**TASK BRIEF**
Pictures stay out of the copy. Transcribe exactly, and only, the line with "Open the Firefox hamburger menu" through the last line of the entries below.

---- GIVEN RECORDS

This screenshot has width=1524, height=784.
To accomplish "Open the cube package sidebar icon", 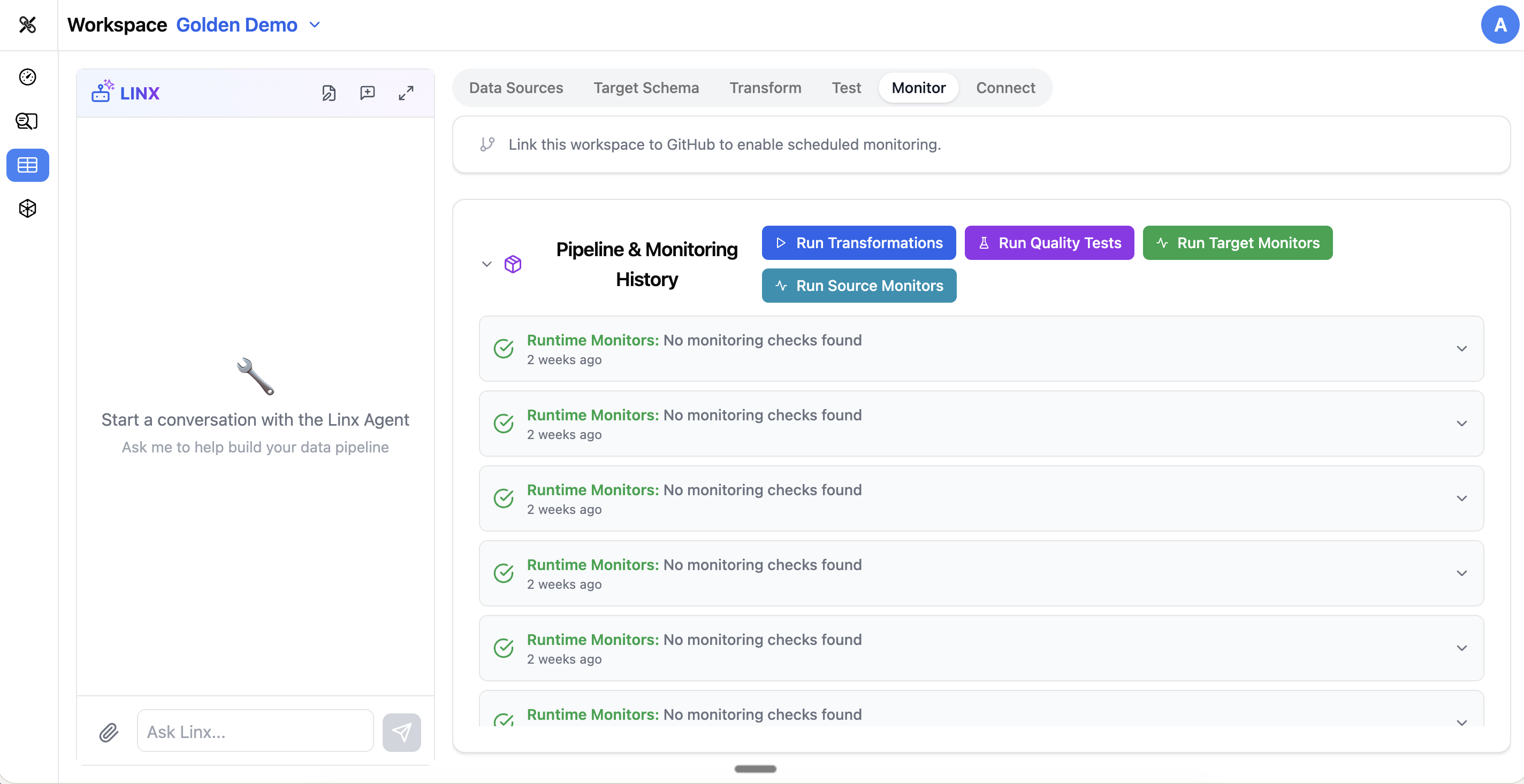I will pos(27,208).
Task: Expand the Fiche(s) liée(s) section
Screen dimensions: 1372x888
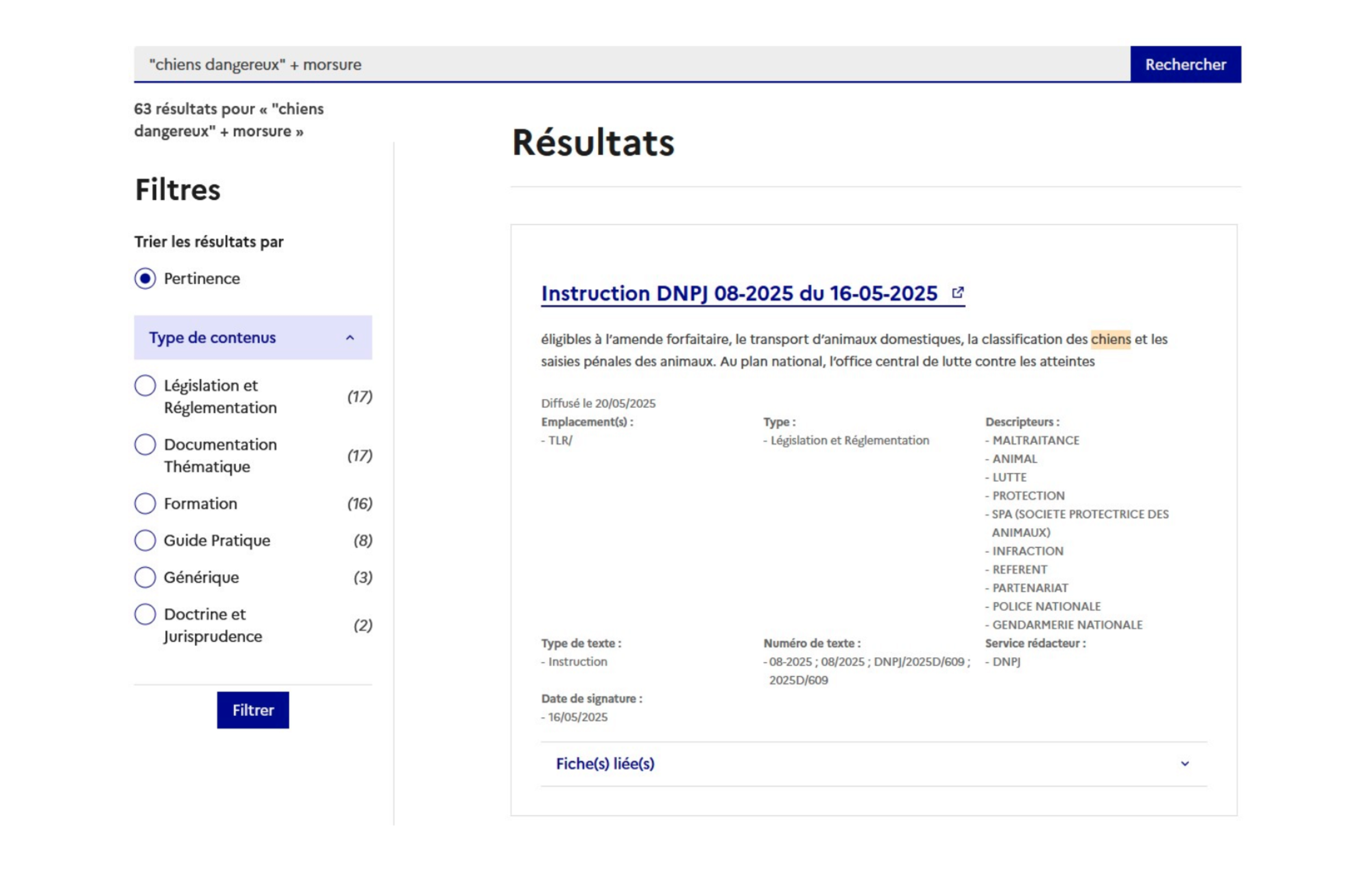Action: [x=605, y=763]
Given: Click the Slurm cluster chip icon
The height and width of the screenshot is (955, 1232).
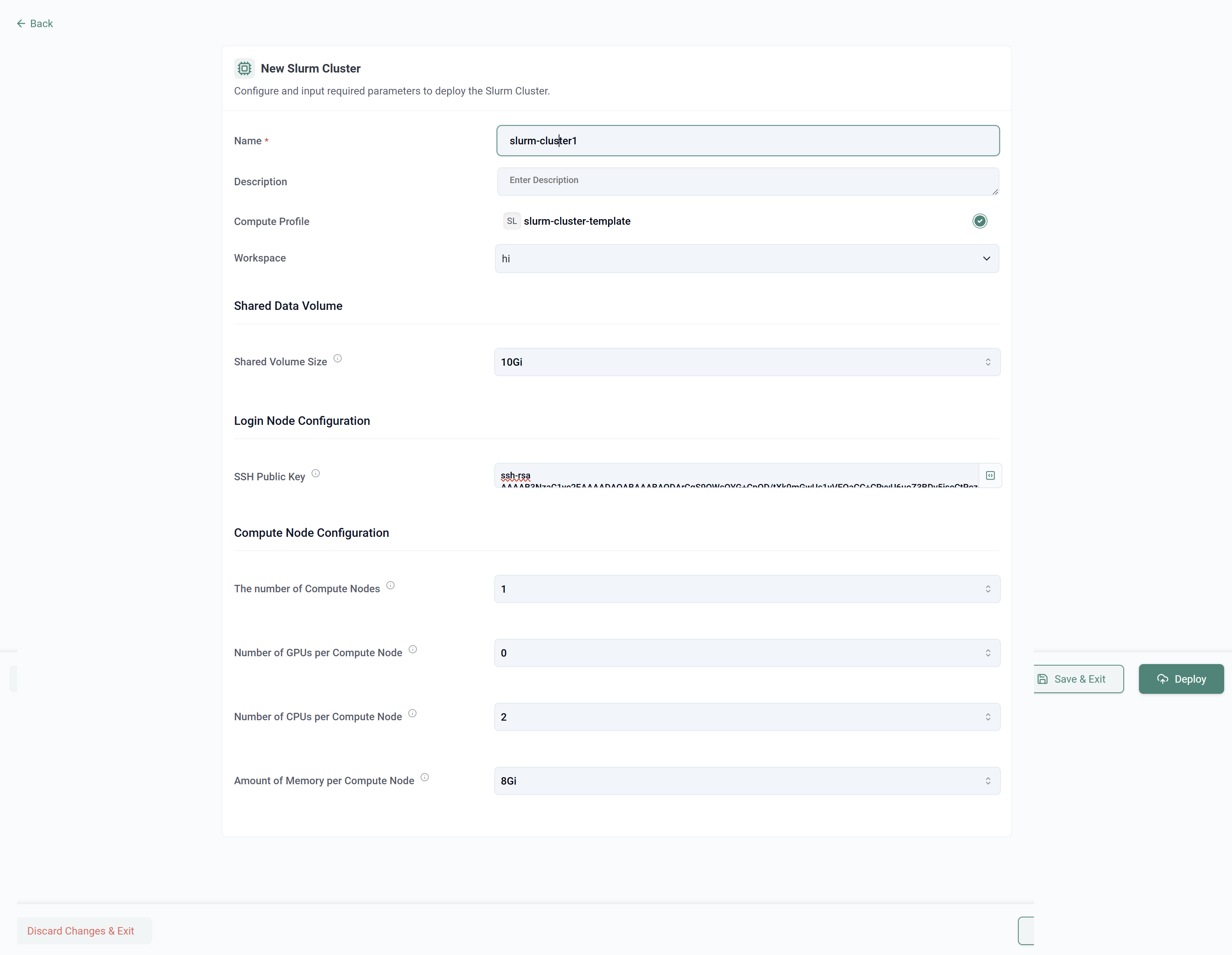Looking at the screenshot, I should [244, 68].
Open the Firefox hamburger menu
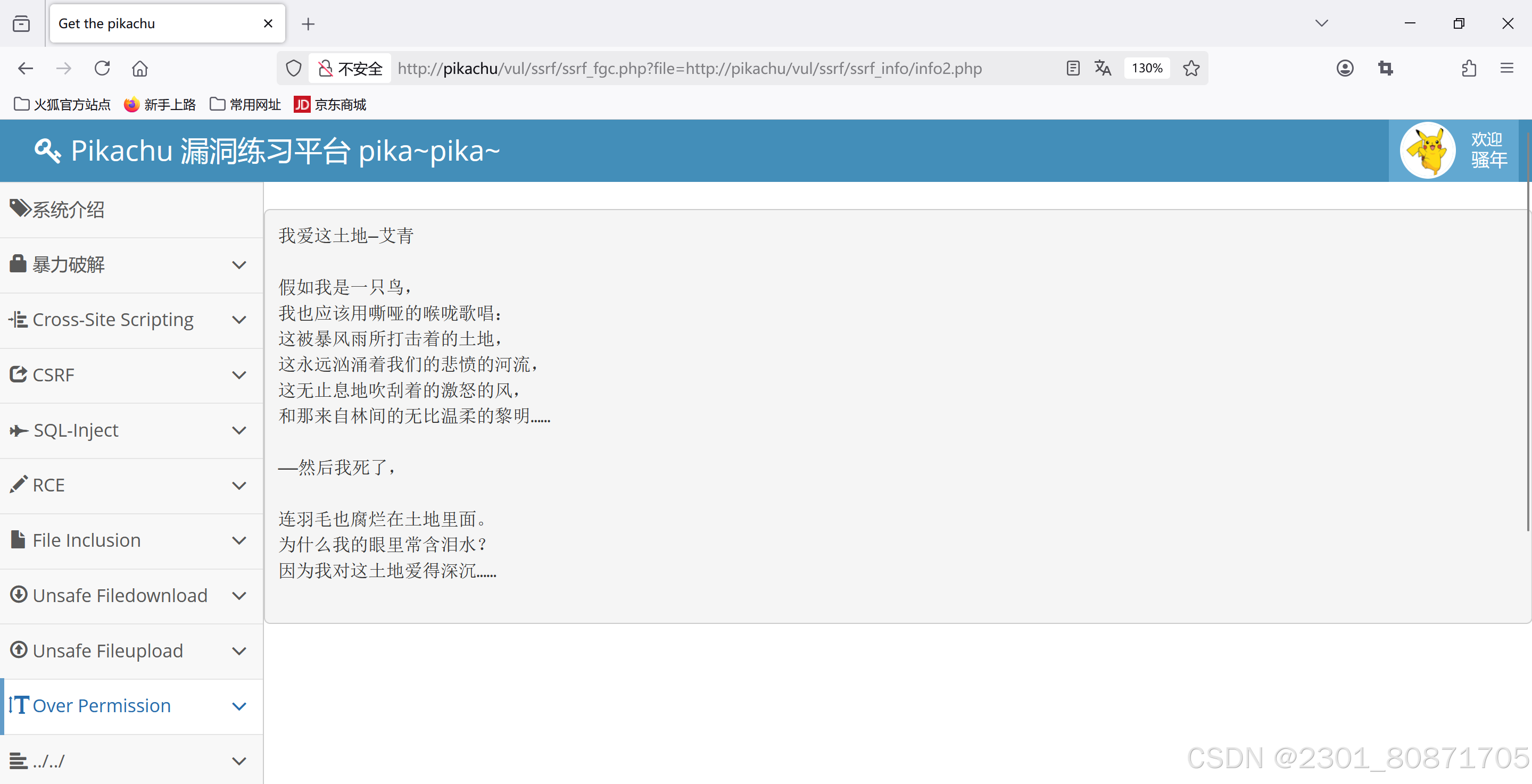This screenshot has height=784, width=1532. pos(1507,69)
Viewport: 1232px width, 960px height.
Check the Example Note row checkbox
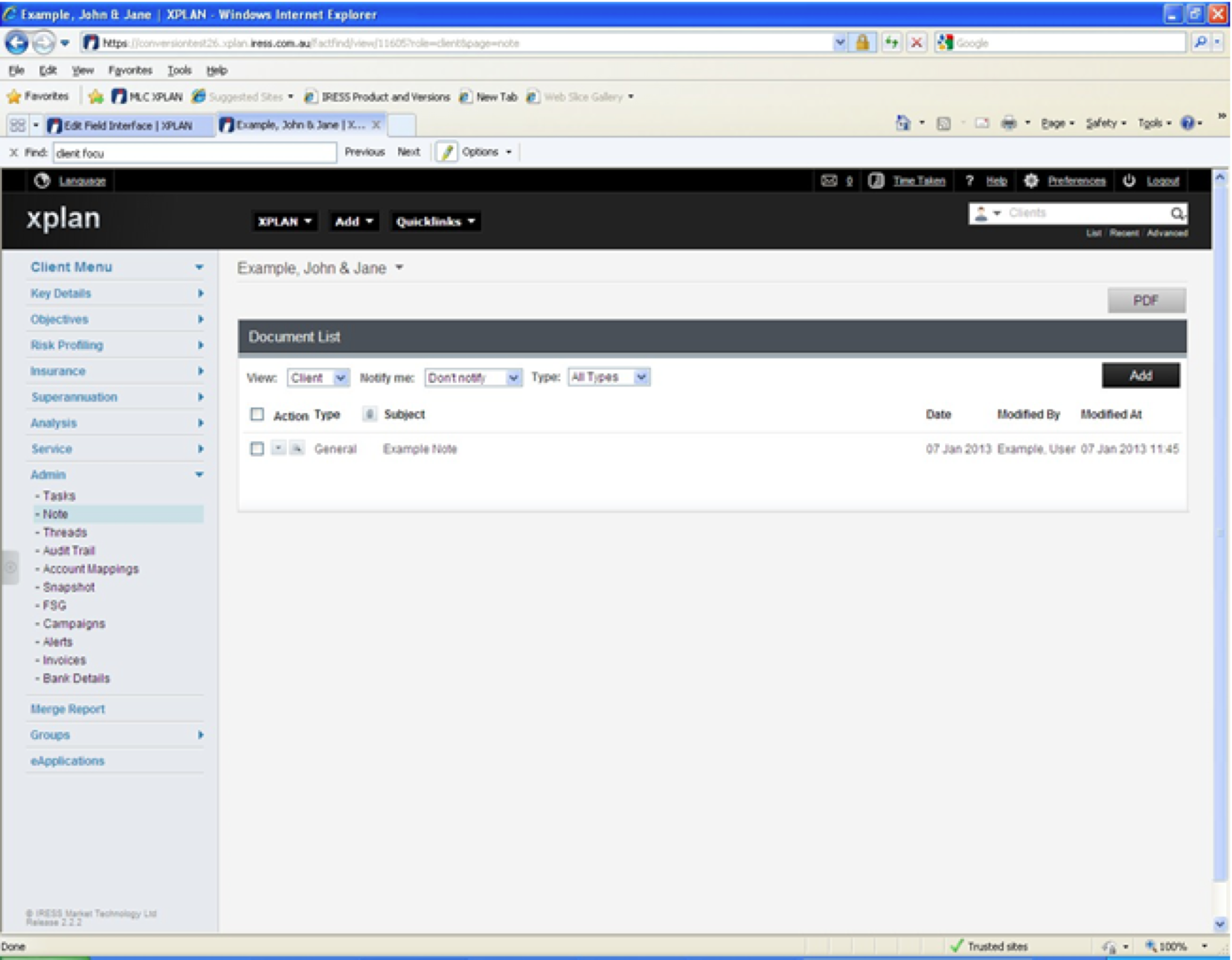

--------

**REPLY**
Open the Firefox hamburger menu
This screenshot has height=784, width=1532. pos(1507,69)
Viewport: 1232px width, 960px height.
Check the Example Note row checkbox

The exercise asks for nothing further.